Data were collected from several sites with nurses working in extended/expanded roles. There seems to be a number of practice models operant in the province. Health clinics in Vancouver, Victoria and the southern interior of British Columbia have nurse practitioners on-site. The absence of legislation legitimizing the role and extending authorities to order diagnostic tests and prescribe medications have been addressed through protocols. However, there are restrictions on the extent to which these nurses may perform primary care functions, with other authorities, such as legislation governing hospitals, overriding these protocols.
In some rural and remote areas, nurses work in health centres, nursing stations, or outpost hospitals. Nurses located in these areas carry independent caseloads and perform primary care functions as specified under the Medical Service Branch Scope of Practice Guidelines. These nurse are expected to work collaboratively with physicians and other health care providers during site visits, and consult with physicians via telephone as required. Most of these nurses are responsible to an immediate nursing supervisor/administrator for clinical functions.
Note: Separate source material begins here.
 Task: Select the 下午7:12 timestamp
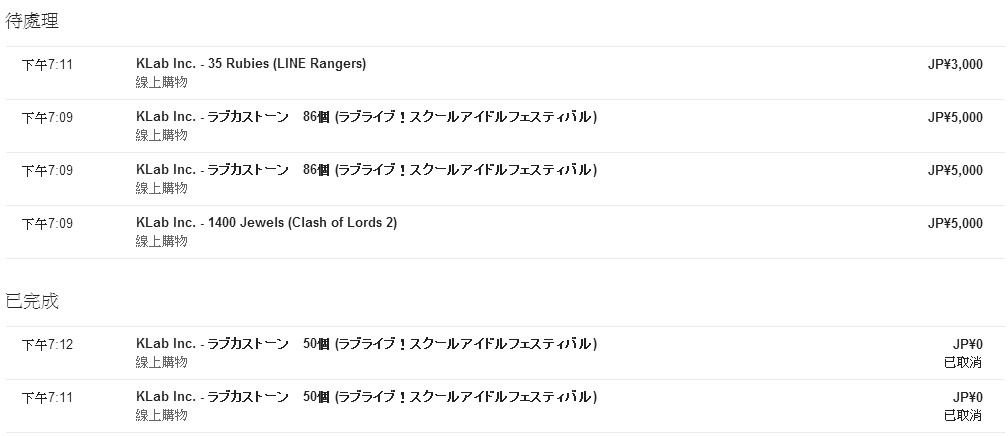(x=47, y=345)
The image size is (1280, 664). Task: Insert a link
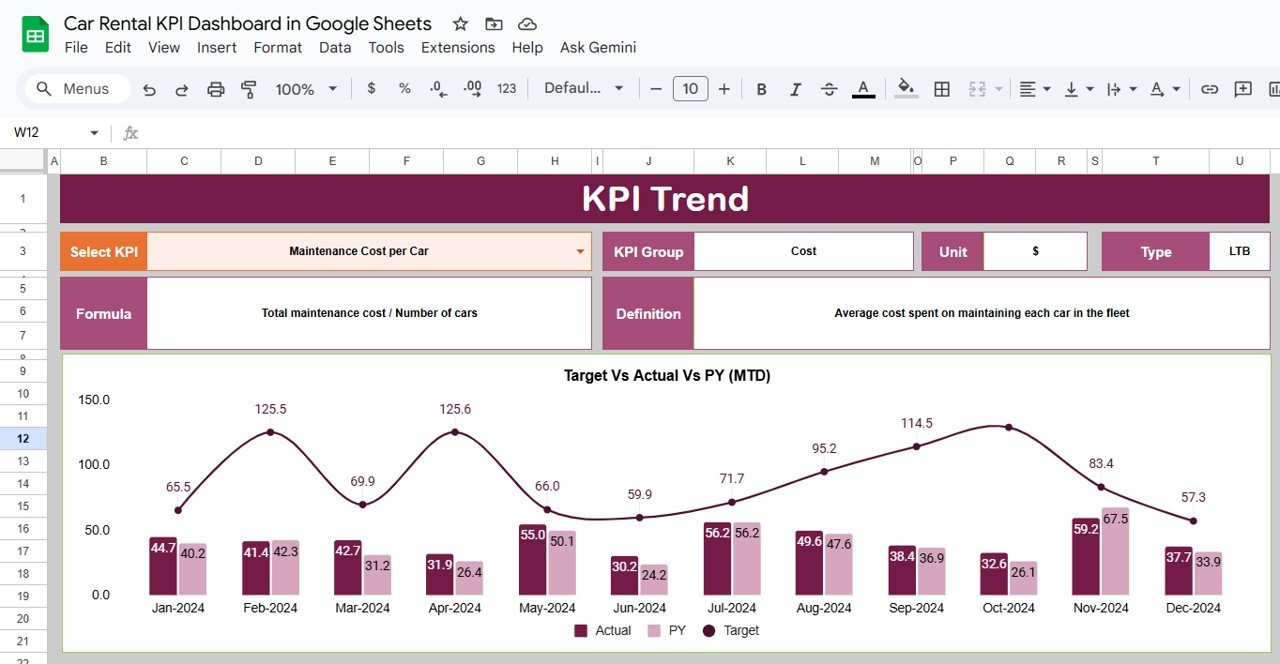click(x=1209, y=89)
With regard to continuing education activities, the onus is placed primarily on the nurse, with most sites encouraging participation in available continuing medical education offerings.
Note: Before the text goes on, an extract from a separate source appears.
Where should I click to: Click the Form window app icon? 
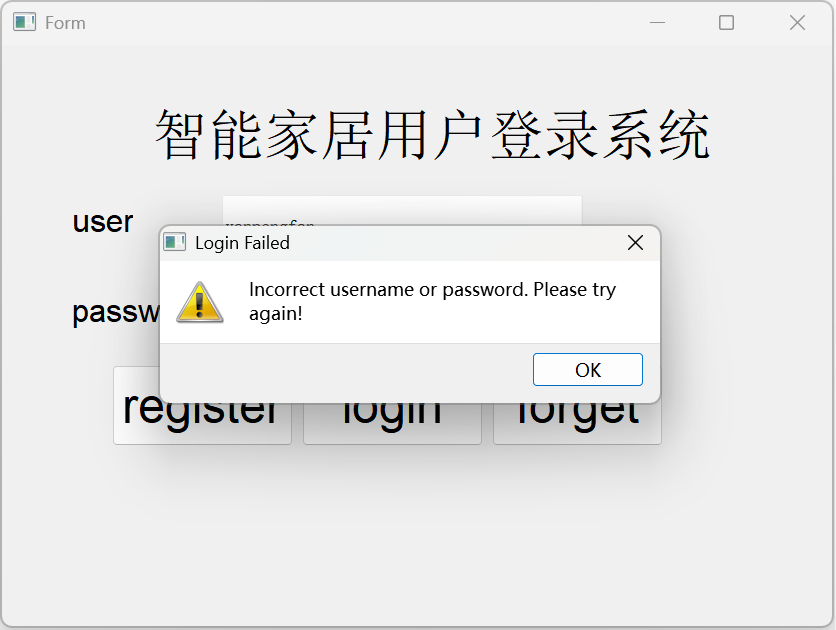[x=25, y=22]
Only one of the contact sites had conducted a formal evaluation of the efficiency of service offerings or the impact that extended/expanded role nurses were having on health outcomes. The other sites indicated that these issues were addressed through existing quality assurance programs and/or informal mechanisms.
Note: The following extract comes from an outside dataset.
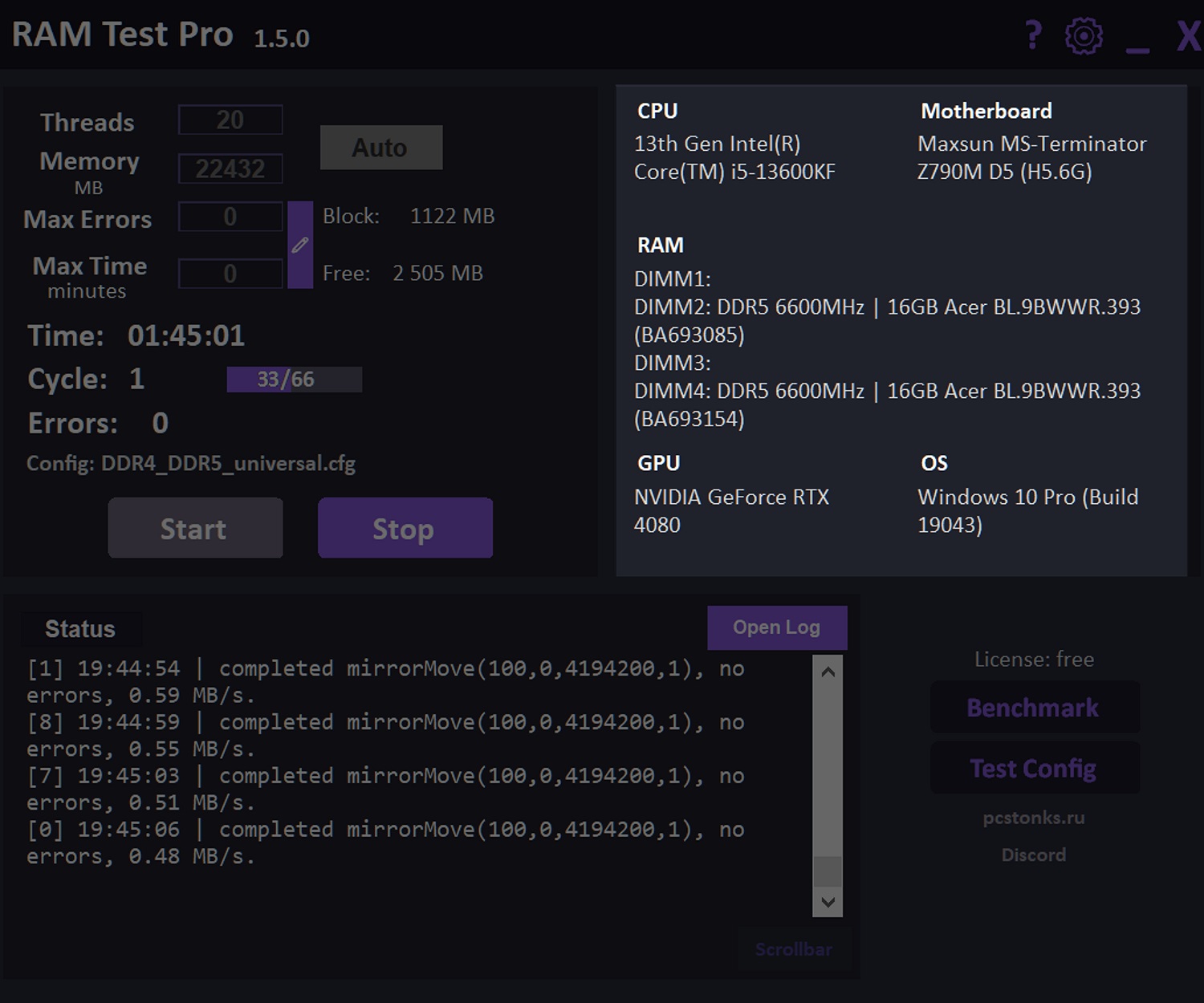This screenshot has width=1204, height=1003.
Task: Stop the running memory test
Action: (x=405, y=528)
Medical Services Branch and the Territories
The Medical Services Branch of Health Canada is responsible for delivering health services to Canadians residing on lands under the administration of the federal government. Historically, this has included the lands under the administration of the Territorial governments including reserves for aboriginal peoples. The Medical Services Branch (MSB) has developed a policy governing the delivery of health services, including the provision of nursing services. Nurses are required to be registered with the relevant nursing association. The MSB has established courses for nursing in remote areas. According to representatives interviewed from provincial/territorial regulatory bodies, questions have been raised about the MSB guidelines exceeding nurses' scope of practice as outlined by associations.
Notwithstanding these observations, the Medical Services Branch has made a significant contribution to the education of nurses who perform extended/ expanded roles across the country. From interviews conducted with nurses who have worked in the north, there seems to be overall satisfaction with the MSB education programs, as well as the broader guidelines under which the nurses practice. Nurses who have relocated to less isolated settings commented that the scope of practice guidelines are narrower and relations with physicians are less open and more hierarchical.
Interviews were conducted with key representatives in Nunavut, the North West Territories, and the Yukon. All of the nurses in the territories work under the MSB Scope of Practice Guidelines. Nurses in the Yukon are called community nurse practitioners. Nurses who work in health centres located in rural and remote areas without on-site physicians services assume a very independent role. However, they are expected to maintain some kind of collaborative practice arrangement with consulting physicians.
In Nunavut and the North West Territories, the scope of nurses' primary care functions are similar to their counterparts in the Yukon. Nurses work at health centres operated by regional health boards. Physician services are usually limited to bi-weekly or monthly visits to nurse-run clinics held at the different sites. Nurses are expected to work autonomously and maintain collaborative relations with consulting physicians.